Podemos a qualquer momento esquecer uma palavra. Mas esquecer uma palavra é revelar que se podem esquecer todas as palavras. A palavra surge assim como um perigo, a de vir a permitir a destruição de toda a memória. Mas porque é que há esse perigo? Porque palavra corta a ligação possível com as coisas, permitida pelo olhar, o qual aproxima tudo, por mais longe que esteja. O olhar é sempre uma aproximação. A palavra, afastamento. Mas é como se fosse um desvio do visível sem nos levar ao invisível. É um “fora” da ideia mesmo de visibilidade. Reforçando essa ideia do corte perpetrado pela palavra, precisa-se no texto de Blanchot que o acto de escrever não é tornar visível a palavra mas sim a de continuar a assegurar esse corte (e que se note as origens comuns entre escrita e a incisão cirúrgica, pela comum raiz do estilete). Isto é muito poderoso e levanta questões profundas que nos deveria fazer evitar respostas fáceis, como a fórmula empregue, sobre um escritor qualquer, de que “é muito visual”, por exemplo. No que diz respeito à banda desenhada, é um princípio de problemáticas muito complicadas: sendo a banda desenhada um espaço de encontro entre a visão e a palavra, torna-se, sob a égide de Blanchot, num espaço paradoxal por excelência.

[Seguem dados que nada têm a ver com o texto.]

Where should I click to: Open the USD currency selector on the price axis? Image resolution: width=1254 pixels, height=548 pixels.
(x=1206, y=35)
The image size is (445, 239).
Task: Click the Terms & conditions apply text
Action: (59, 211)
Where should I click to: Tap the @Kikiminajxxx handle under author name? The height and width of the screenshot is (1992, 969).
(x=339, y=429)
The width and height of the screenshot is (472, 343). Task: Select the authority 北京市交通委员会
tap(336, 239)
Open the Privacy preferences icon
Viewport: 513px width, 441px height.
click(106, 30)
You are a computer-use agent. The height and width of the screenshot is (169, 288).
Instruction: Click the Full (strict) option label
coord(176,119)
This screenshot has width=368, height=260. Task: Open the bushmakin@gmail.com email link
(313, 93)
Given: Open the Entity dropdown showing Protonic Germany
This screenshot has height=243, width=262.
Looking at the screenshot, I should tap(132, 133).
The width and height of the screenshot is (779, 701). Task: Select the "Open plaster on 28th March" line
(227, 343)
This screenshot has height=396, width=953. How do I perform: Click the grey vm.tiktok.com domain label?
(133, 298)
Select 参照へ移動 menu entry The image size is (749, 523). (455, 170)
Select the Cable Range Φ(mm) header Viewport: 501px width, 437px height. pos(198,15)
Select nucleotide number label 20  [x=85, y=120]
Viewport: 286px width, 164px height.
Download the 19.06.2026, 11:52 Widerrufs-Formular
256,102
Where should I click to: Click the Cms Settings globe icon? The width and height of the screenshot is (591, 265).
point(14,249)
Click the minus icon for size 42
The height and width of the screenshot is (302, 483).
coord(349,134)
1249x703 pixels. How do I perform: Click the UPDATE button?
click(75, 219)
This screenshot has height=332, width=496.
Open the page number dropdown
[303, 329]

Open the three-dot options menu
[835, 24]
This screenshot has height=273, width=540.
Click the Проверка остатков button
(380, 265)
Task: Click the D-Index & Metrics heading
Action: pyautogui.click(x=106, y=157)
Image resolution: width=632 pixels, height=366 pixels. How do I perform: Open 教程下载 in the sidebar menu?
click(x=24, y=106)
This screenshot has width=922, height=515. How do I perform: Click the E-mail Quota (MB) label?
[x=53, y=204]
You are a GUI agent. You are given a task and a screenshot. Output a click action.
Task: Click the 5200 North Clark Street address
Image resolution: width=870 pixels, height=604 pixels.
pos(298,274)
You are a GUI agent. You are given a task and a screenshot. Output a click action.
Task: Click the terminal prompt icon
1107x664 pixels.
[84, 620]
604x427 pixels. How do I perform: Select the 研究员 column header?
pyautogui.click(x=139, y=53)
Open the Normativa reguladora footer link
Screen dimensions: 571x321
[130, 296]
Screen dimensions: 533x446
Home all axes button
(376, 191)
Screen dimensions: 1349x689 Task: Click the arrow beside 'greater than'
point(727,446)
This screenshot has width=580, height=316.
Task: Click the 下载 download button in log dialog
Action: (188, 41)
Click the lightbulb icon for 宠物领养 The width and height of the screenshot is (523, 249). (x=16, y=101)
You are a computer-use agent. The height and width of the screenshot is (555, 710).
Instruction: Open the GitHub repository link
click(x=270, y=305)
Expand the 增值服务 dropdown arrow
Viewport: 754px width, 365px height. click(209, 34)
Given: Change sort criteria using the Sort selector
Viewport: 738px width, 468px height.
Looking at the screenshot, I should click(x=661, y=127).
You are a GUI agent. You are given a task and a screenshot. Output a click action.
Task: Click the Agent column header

Há uma relação directa permitida pela distância que se faz entre o objecto e o olhar, sendo essa mesma distância, sob a luz, sinal desse contacto. A palavra quer transcender isso, quer como alforriar o olhar das limitações do olhar e, ao fazê-lo, provoca a possibilidade de todas as perversões, trocas de palavras, jogos, e a instituição do erro. Mesmo na escuridão a ideia de luz mantêm-se vivace, logo, possível, logo ainda se está no domínio do olhar. Na palavra, estamos fora desse domínio. Na continuidade do seu texto, e passando por Heraclito, referindo aquilo que o filósofo antigo disse da palavra do oráculo, Blanchot cita como esta palavra não expõe nem esconde, indica, isto é, é também ela uma forma de escrita.
Falar não é ver. E desenhar, será uma forma de ver, de dar a ver, detornar visível, ou é antes uma forma de escrita neste sentido específico, de que é algo que fica “fora” da visibilidade? Não sou capaz de providenciar uma resposta cabal, nem sei se ela é possível (talvez, convido-vos a isso). Todavia, é como se fosse uma resposta tentativa aquilo que Debeurme ensaia neste livro, ainda que a coloque no interior e ao serviço de uma história de crescimento e redenção, de perdição interior (a herança dos olhos perscrutantes da visão “outra”) e salvação pelo desejo e o amor. É quando Louis assimila totalmente a sua capacidade especial da visão que se torna autónomo, forte, mesmo que o preço seja afastar-se da cidade dos humanos. E é quando ele abdica dela (pelo menos parcialmente, pois um outro aspecto de Le Grand Autre é que mesmo nas trocas absolutas e nos objectos perdidos, há sempre vestígios deixados atrás, que poderão ou não despontar a glórias passadas ou a toda a sua potencialidade) que ganha outras possibilidades de liberdade.
Nota: agradecimentos a Nuno Cruz pelo alento para procurar este livro.
Caro Pedro
ResponderEliminarFoi um prazer. Confesso que estava muitíssimo curioso em relação ao teu texto. E gostei muito de ler que “visão e desejo são as personagens oculta de Le Grand Autre". Não podia estar mais de acordo. Parafraseando Merleau-Ponty: "voir c'est avoir à distance". A mais bela e pungente definição que conheço do que é desenhar.